日本はあと30兆円借金できる。インフレ率が示す「正しい財政」
日本は「借金」が足りていない
「借金を減らさなければ国が破綻する」。この強迫観念が日本を覆っているが、世界の常識に照らし合わせれば、事実は全く逆であるといえる。 多くの財政学者が認めるグローバルスタンダードでは、経済成長率に合わせて借金も増やしていくのが健全な姿だとされている。今の日本が目指す3%程度の成長率ならば、年間30兆円ずつ国債を発行して借金を増やしても、何の問題もないのだ。 世界中が借金を増やして成長している中で、借金をゼロにしようとしている日本だけが、自ら経済の首を絞めるという異常な状況に陥っている。
財政規律の真の基準は「インフレ率」
では、無制限に借金をしていいのかといえば、もちろん違う。そこで重要になるのが「インフレ率」という物差しだ。 お金を刷りすぎてモノの値段が上がりすぎる(ハイパーインフレになる)のは困る。だが、逆にモノの値段が下がり続けるデフレも経済を殺す。 適切な財政規律とは、借金の「金額」を縛ることではない。「インフレ率が2〜4%に収まる範囲内」であれば、政府はいくらでもお金を発行し、国民のために使って良いのである。日本はまだこの上限に達していないため、もっと積極的にお金を供給すべき局面にある。
なぜ「適度なインフレ」が必要なのか
インフレになるとお金の価値は下がる。
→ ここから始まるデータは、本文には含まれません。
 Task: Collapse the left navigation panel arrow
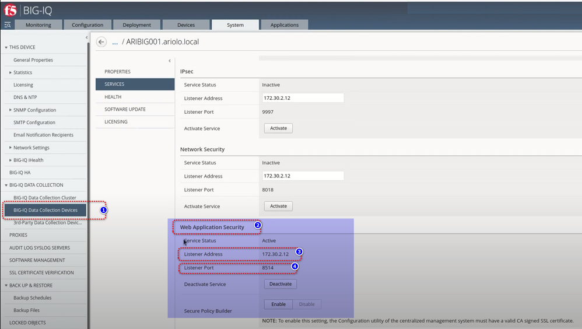pyautogui.click(x=87, y=37)
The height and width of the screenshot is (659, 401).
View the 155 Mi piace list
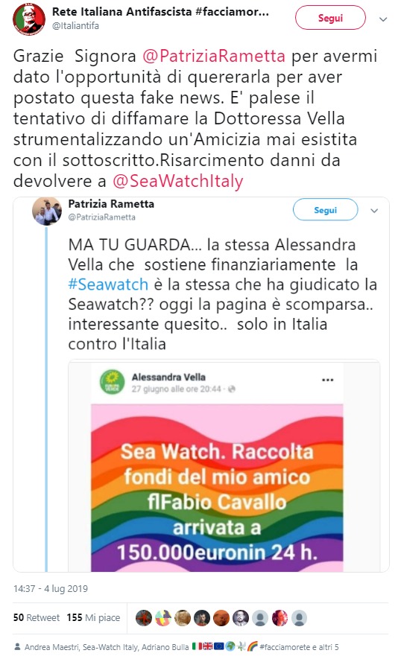(93, 617)
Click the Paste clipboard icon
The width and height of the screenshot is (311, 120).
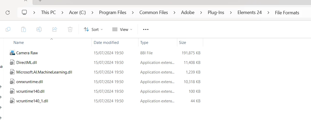point(24,29)
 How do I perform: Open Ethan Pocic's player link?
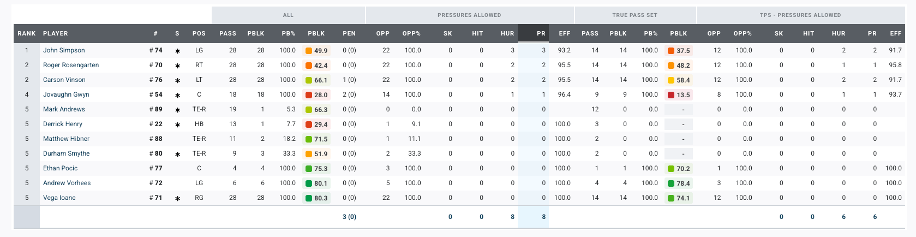point(60,168)
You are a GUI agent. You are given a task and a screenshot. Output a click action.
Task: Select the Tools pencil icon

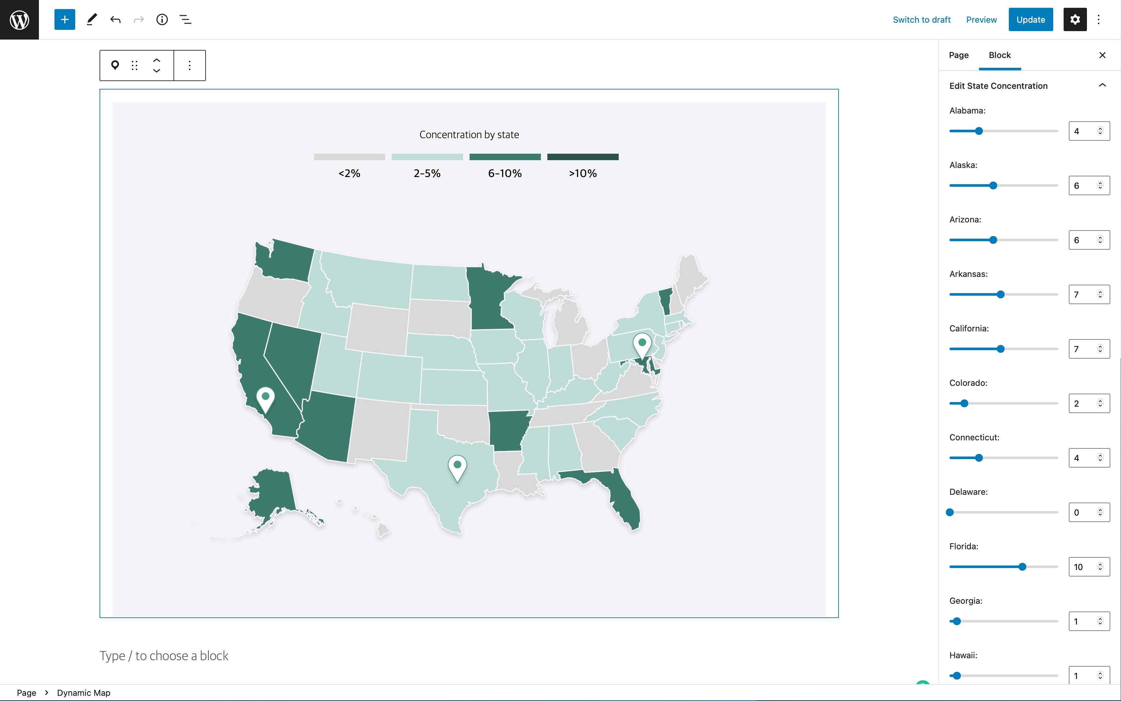click(x=91, y=19)
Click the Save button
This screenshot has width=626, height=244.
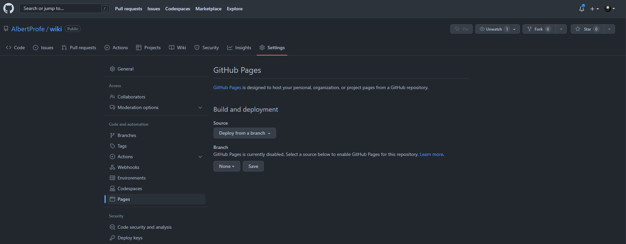pos(253,166)
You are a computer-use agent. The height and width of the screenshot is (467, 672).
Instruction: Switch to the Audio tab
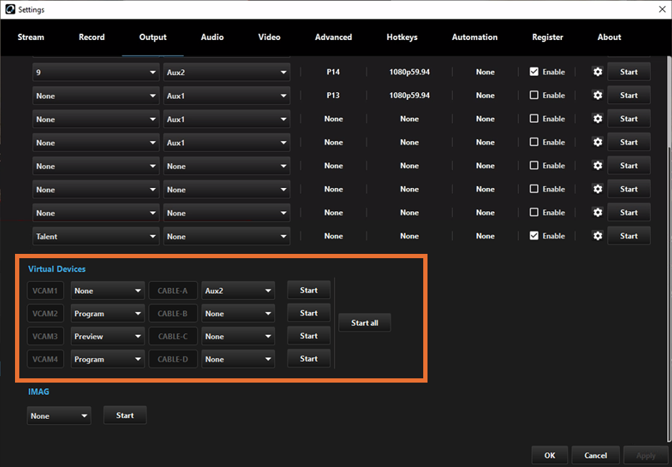(212, 37)
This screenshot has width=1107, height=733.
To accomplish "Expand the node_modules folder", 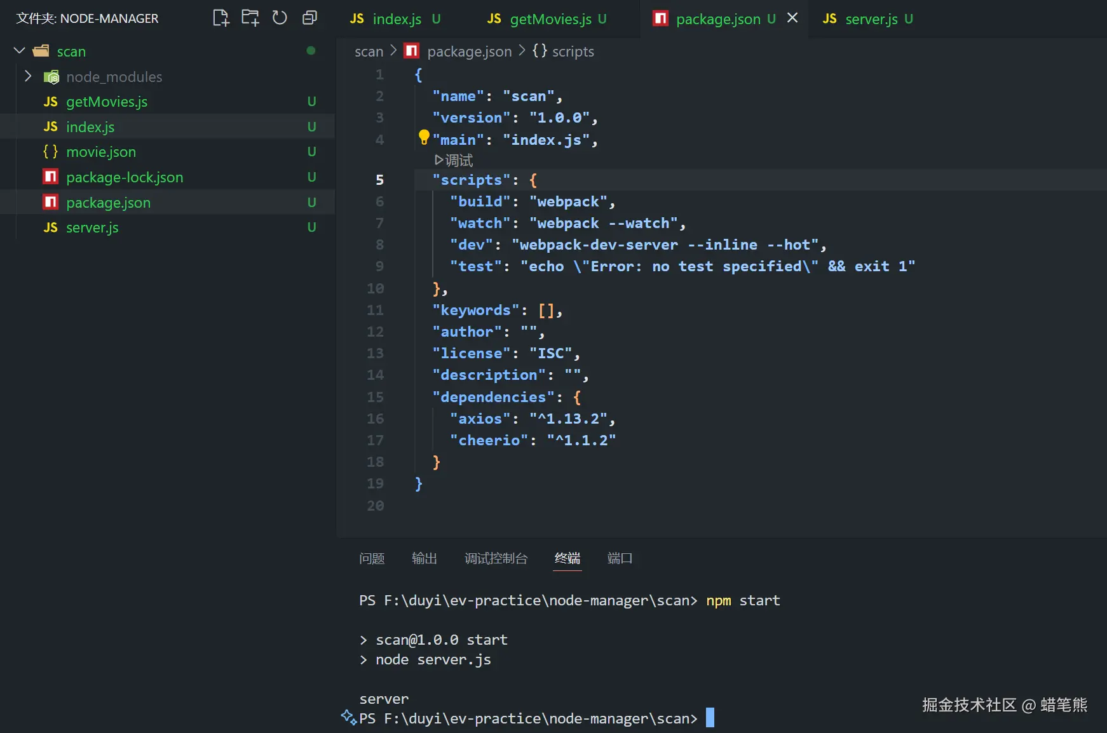I will [x=28, y=76].
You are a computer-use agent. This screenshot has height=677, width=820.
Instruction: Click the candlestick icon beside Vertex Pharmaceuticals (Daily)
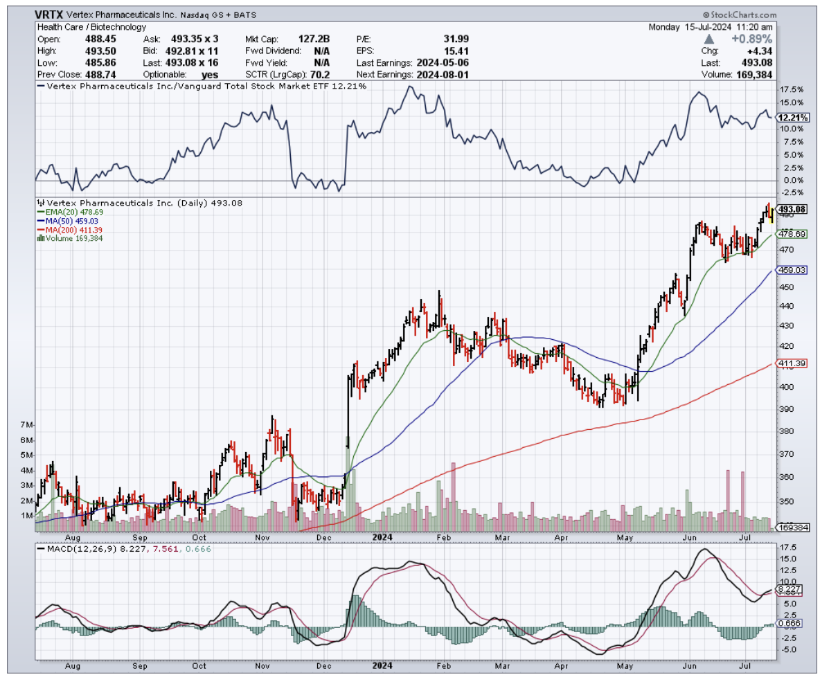39,203
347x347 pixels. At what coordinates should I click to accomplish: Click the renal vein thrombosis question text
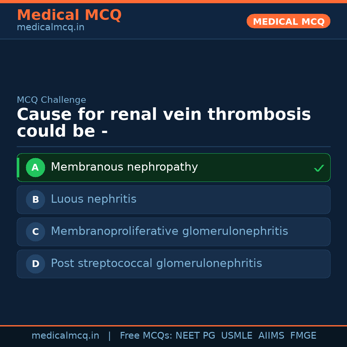click(164, 123)
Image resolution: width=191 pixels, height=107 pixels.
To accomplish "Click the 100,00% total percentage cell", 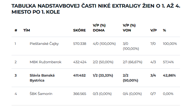I will point(170,44).
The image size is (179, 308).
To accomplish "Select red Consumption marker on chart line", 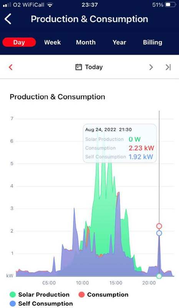I will pos(159,226).
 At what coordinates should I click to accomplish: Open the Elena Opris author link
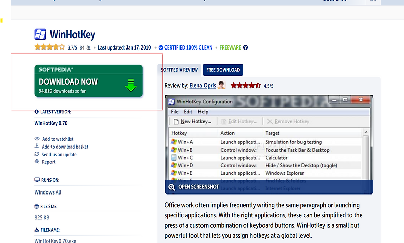click(x=203, y=85)
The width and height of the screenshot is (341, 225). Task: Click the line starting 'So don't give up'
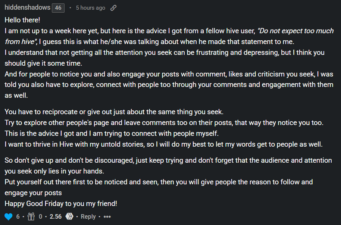(168, 160)
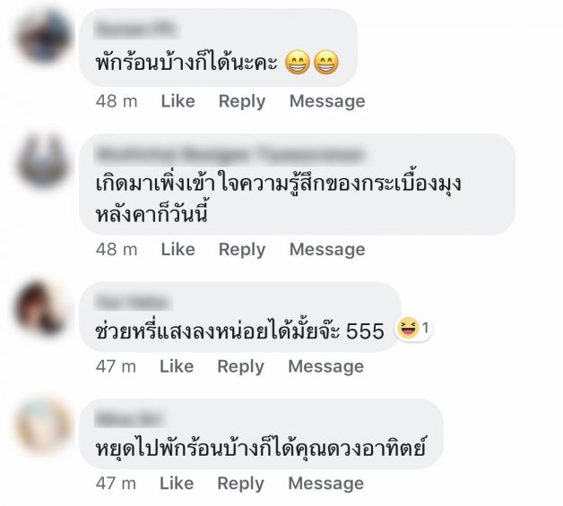Viewport: 563px width, 506px height.
Task: Click the blurred username on second comment
Action: tap(230, 154)
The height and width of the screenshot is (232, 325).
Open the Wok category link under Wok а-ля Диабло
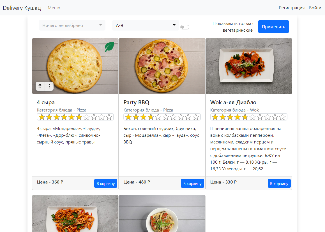click(255, 110)
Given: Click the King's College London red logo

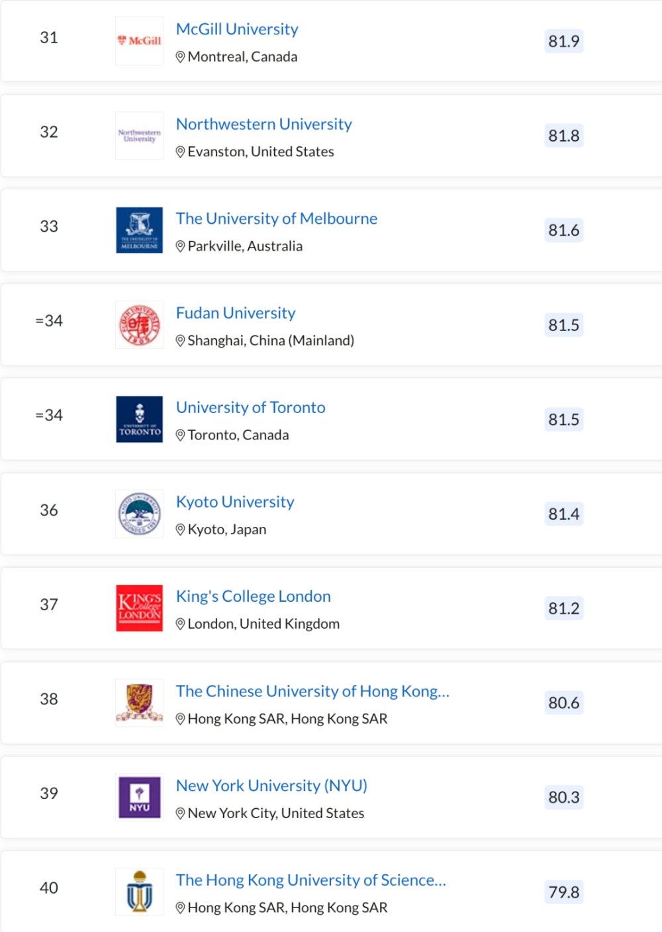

例えば、物価が上がれば、手元の1000円で買えるものは少なくなる。一見悪いことのように思えるが、実はこれが経済成長のエンジンになる。 お金を持っているだけで価値が目減りしていく状況下では、人々は貯蓄よりも「消費」や「投資」にお金を使おうとするからだ。お金が回れば企業の売上が増え、賃金が上がり、さらに消費が拡大する。この好循環を生み出すために、適度なインフレは不可欠なのだ。 しかし、消費増税によってお金を吸い上げすぎている現在の日本は、この健全な循環を自ら止めてしまっている。
間違ったゴール「PB黒字化」を捨てろ
財務省が掲げる「プライマリーバランス(PB)黒字化目標」は、税収の範囲内だけでやりくりしようとする「縮小均衡」の発想だ。これはインフレ率を無視し、経済の実態を見ない机上の空論に過ぎない。 政府の役割は、帳簿の数字を合わせることではなく、国民生活を豊かにすることである。間違った目標であるPB黒字化を即刻撤廃し、インフレ率を基準とした正しい財政運営へと舵を切らなければならない。日本にはまだ、復活するための余力が十分に残されているのだから。